The task: Exact copy, no pictures: reproduce the lines from the one that holds "Click the Cancel button" through the end of the entries.

[Collected data entries]
###
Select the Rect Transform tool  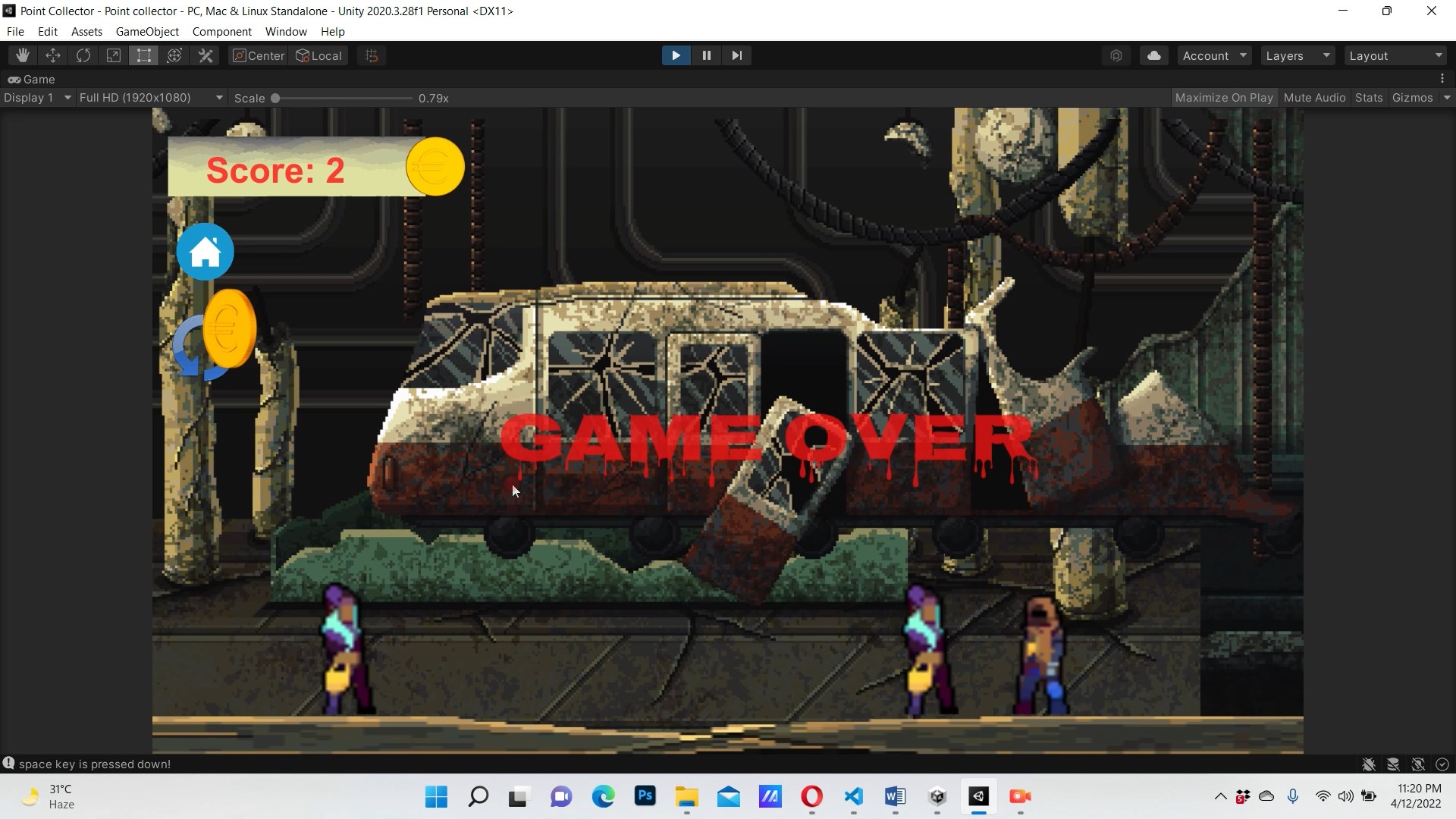click(x=144, y=55)
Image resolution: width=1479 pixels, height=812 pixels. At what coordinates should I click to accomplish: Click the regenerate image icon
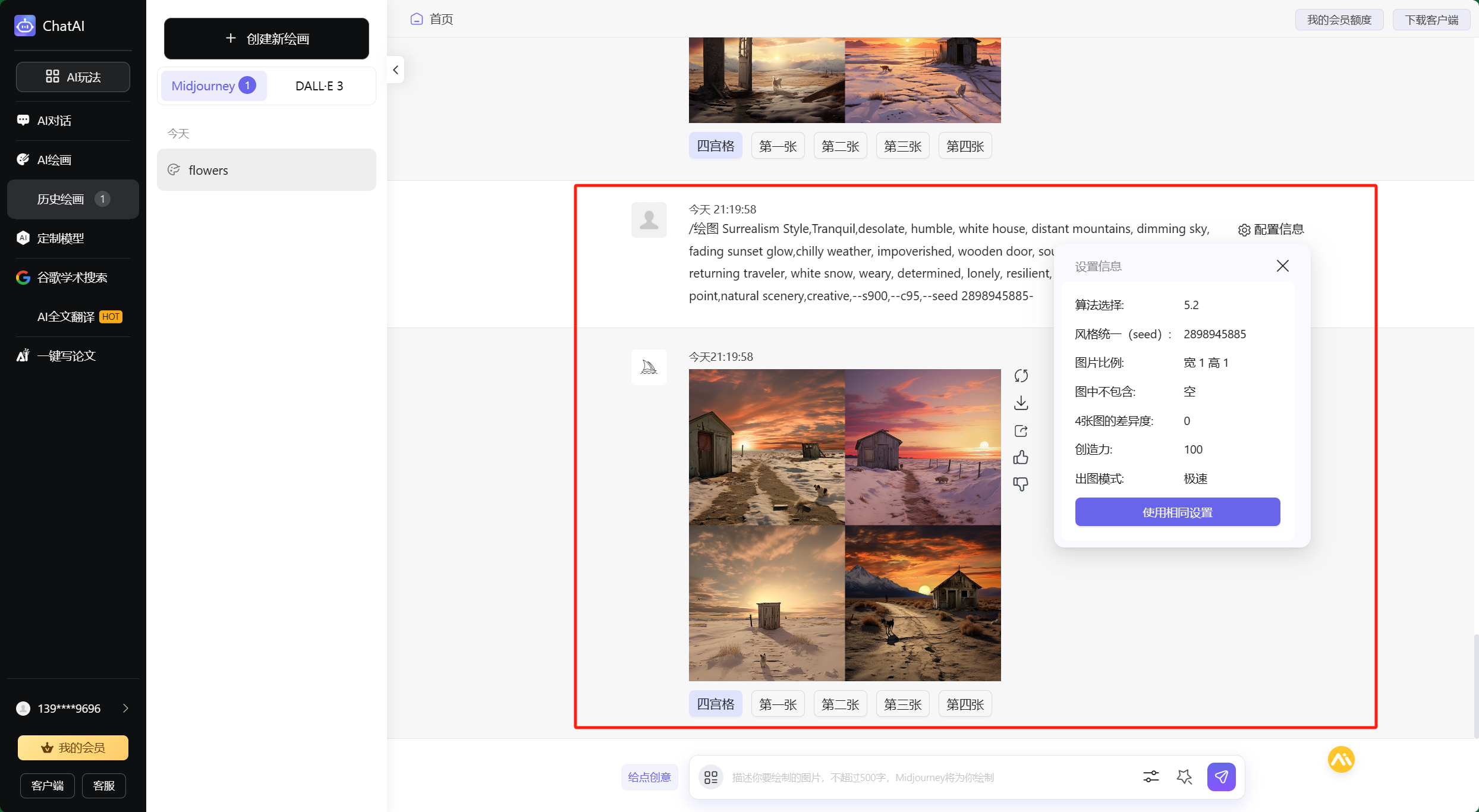tap(1021, 376)
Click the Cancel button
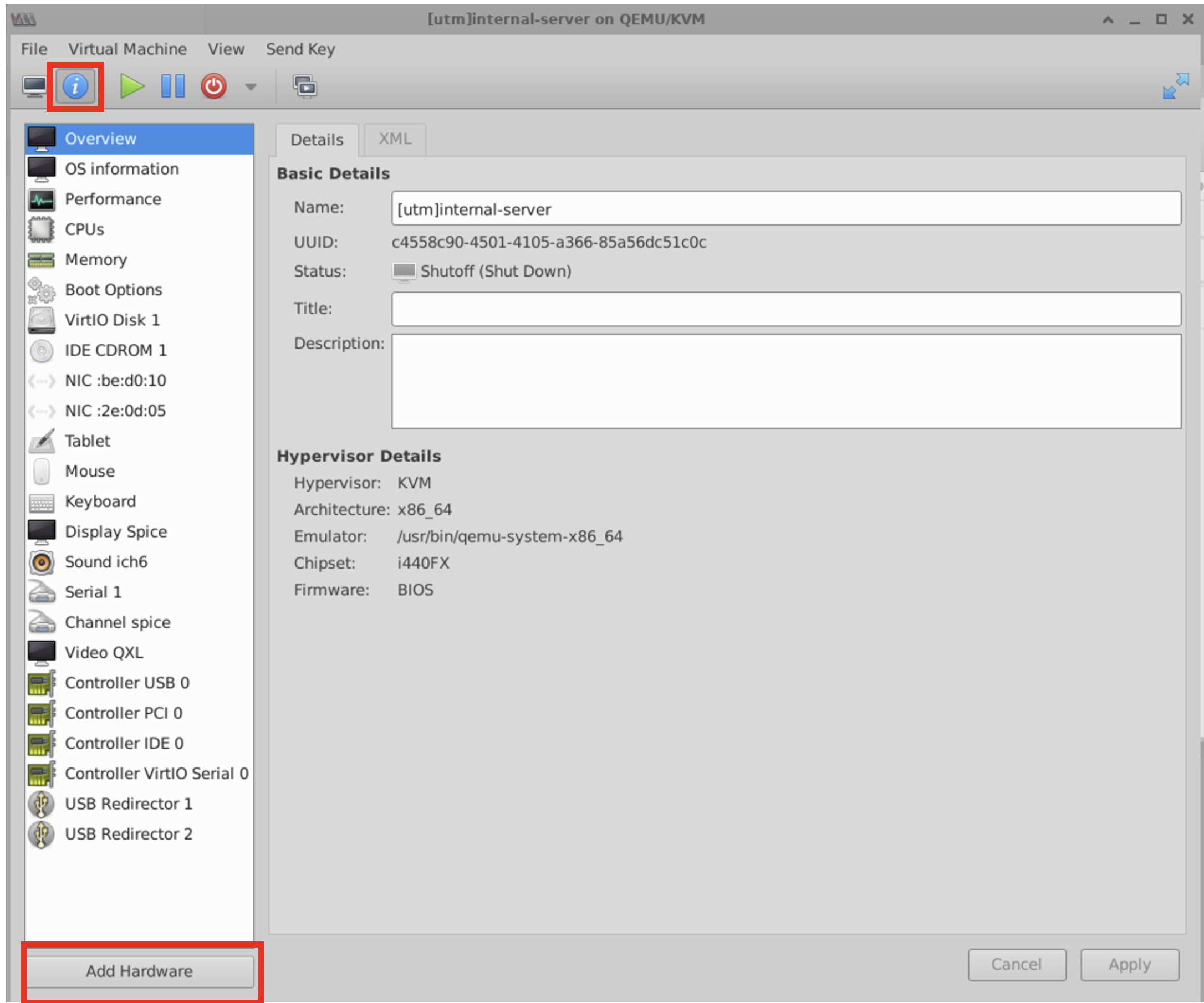1204x1003 pixels. (1017, 965)
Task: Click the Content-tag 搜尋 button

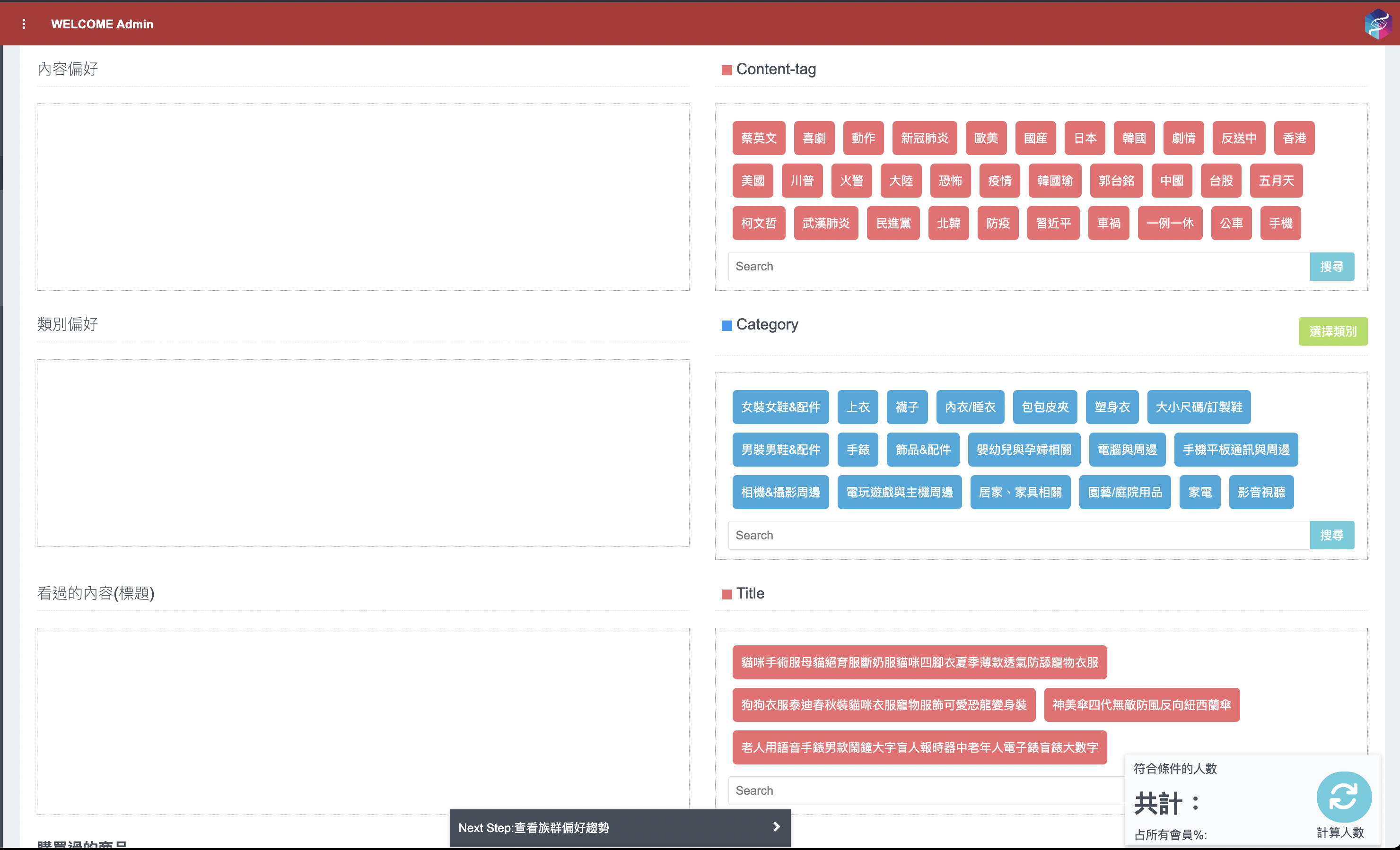Action: tap(1331, 266)
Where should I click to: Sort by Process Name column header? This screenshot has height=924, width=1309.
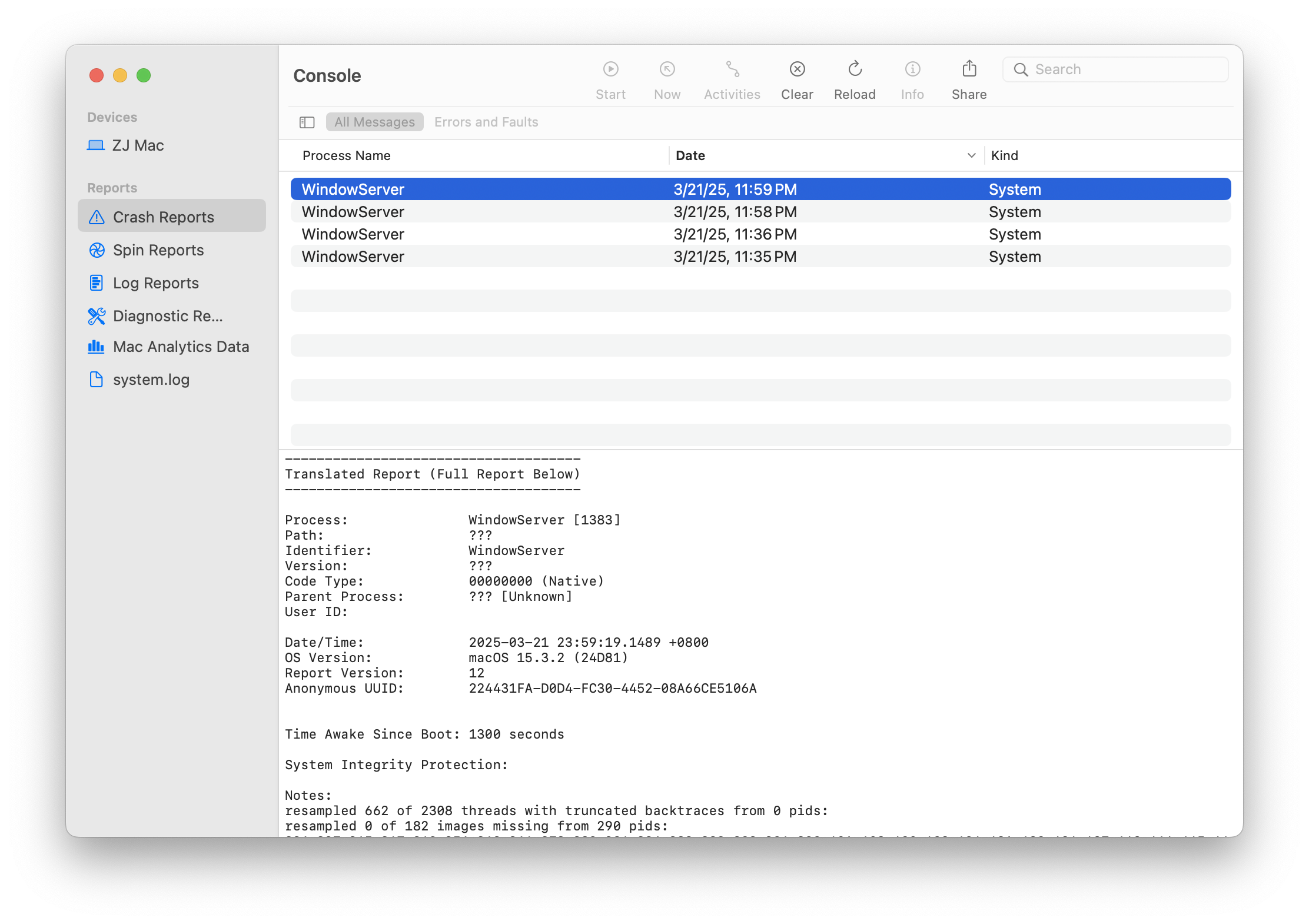click(x=346, y=155)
###
Answer for the task:
Click the Cancel button
1204x1003 pixels. (1017, 965)
Task: Click the Content-tag 搜尋 button

Action: tap(1331, 266)
Where should I click to: Sort by Process Name column header? This screenshot has height=924, width=1309.
click(x=346, y=155)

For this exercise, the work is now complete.